**Source passage**
========================
To be clear, a company doesn't have to have pricing power to have a moat. In fact, sometimes, the very notion of pricing power might be meaningless for a particular business model. We have an investment in Progressive Corp (NYSE:PGR), the second-largest U.S. provider of auto insurance.
No company has pricing power in the auto insurance industry – it's a regulated, commodity-like product, and customers will tend to flock to the lowest price provider over time, given an acceptable level of service and financial strength.
This is why the direct sellers of auto insurance, who don't have to pay commissions to agents, have been steadily gaining market share for years – they have a structural cost advantage.
Progressive's goal is to attempt to charge less than the competition when risks are lower than the competition thinks and charge more than the competition when risks are higher than the competition thinks. They are extraordinarily good at that and thus have grown faster than their competition while maintaining much higher margins.
Although investors sometimes underestimate the value of pricing power, it's generally well-recognized and companies that have it tend to receive hefty multiples. This is where our concentrated approach makes sense. We don't need to find a lot of companies with this trait to impact your portfolio, just a small number.
And importantly, our selective and independent-minded approach means we can identify and take advantage of situations where the market, in its search for proven pricing power, is underpricing latent pricing power (pun intended).
Growth And Value
The massive outperformance of“value” stocks over“growth” stocks in 2022 has been a prominent topic of discussion for financial news outlets. The Russell 1000 Value Index declined -7.54% for the year, while the Russell 1000 Growth Index declined -29.14%.
We pay attention to the Growth/Value distinction only in hindsight and only to explain performance to those that wish it discussed in those terms. From a research and investment decision standpoint, these labels make no sense to us, and we ignore them.
There is a scene in the classic 1980s movie When Harry Met Sally, where the lead character Harry tries to set up his best friend, Jess, with a female friend, Sally. Jess pesters Harry for details about Sally before going out on the date, and the following conversation takes place:
Jess: So you're saying she's not attractive?
========================
**Recorded data**
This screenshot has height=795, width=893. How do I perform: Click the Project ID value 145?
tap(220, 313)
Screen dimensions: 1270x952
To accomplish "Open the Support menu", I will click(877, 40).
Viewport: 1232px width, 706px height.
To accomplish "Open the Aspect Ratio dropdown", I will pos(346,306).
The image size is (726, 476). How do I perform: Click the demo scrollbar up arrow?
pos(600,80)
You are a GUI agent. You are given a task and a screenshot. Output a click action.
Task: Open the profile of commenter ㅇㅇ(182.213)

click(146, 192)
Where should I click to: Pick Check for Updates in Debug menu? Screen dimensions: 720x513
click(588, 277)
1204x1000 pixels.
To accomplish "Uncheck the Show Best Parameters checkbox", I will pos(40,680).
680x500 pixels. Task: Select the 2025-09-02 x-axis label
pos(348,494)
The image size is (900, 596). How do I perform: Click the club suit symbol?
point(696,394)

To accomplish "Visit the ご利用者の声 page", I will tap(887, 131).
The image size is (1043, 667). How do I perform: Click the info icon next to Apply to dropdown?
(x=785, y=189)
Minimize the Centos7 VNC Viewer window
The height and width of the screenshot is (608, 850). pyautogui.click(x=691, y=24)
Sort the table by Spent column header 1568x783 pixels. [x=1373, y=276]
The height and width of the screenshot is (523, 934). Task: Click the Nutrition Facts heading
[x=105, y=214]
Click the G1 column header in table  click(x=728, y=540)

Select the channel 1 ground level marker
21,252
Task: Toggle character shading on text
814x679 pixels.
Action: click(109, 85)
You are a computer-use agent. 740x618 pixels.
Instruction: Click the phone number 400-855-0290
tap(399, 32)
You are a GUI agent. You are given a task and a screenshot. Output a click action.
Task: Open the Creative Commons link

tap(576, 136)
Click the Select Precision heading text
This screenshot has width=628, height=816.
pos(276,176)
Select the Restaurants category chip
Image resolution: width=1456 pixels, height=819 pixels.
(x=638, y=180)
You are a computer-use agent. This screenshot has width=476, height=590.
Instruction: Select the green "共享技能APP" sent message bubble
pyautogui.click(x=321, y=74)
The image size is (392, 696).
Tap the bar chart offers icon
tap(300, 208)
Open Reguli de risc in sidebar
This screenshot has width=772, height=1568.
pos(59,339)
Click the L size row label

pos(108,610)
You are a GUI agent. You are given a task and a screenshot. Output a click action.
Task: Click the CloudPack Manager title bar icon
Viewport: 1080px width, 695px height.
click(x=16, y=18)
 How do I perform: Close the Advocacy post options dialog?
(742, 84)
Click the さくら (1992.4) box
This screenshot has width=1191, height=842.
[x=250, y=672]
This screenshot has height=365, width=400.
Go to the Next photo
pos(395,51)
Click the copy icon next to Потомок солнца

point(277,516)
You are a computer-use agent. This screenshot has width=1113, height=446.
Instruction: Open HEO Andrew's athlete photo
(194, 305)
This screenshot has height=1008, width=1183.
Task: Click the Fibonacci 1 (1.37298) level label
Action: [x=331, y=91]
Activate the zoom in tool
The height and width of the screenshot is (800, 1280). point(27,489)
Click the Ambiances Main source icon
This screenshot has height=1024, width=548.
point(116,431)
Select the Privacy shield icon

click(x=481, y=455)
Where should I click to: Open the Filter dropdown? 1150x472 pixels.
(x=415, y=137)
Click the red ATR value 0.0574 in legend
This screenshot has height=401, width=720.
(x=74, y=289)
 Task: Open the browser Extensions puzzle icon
========================
**Explore the material**
- A) In the passage on pricing power and investing, by how much did the Russell 1000 Growth Index decline in 2022?
- B) Reproduce the passage on pricing power and investing word for word, starting at "No company has" and ending at "structural cost advantage.".
- C) Write the next part of the passage on pricing power and investing, picking up right after its final sentence.

**Responses to the tasks**
- A) It declined -29.14%.

- B)
No company has pricing power in the auto insurance industry – it's a regulated, commodity-like product, and customers will tend to flock to the lowest price provider over time, given an acceptable level of service and financial strength.
This is why the direct sellers of auto insurance, who don't have to pay commissions to agents, have been steadily gaining market share for years – they have a structural cost advantage.

- C)
Harry: No, I told you she IS attractive.
Jess: Yeah, but you also said she has a good personality.
Harry: She HAS a good personality.
Jess: When someone is not attractive, they're always described as having a good personality.
Harry: Look, if you were to ask me,“What does she look like,” and I said“She has a good
personality,” that means she's not attractive. But just because I happen to mention
that she has a good personality, she could be either.
We at Madison Investments often share in Harry's exasperation when attempting to explain our investment style with those steeped in the semantic mumbo-jumbo of the investment advisory industry. Growth versus value is a false dichotomy. We encourage investors to adhere to the plain English definition of those terms and not the industry lingo definitions.
Value is what a company is worth, and growth is a characteristic of the company's outlook that serves as one of many inputs into its value. In fairness, it's true that some investors are more valuation-centric (i.e. willing to buy cheap stocks and not pay up for growth) while some are more outlook-centric (i.e. worry less about valuation and prefer to buy companies with strong growth prospects).
We try to find an ideal balance between the two – neither overemphasizing value nor overemphasizing growth. Our pursuit of this balance has served us and our clients well, and we hope to keep it up in the future.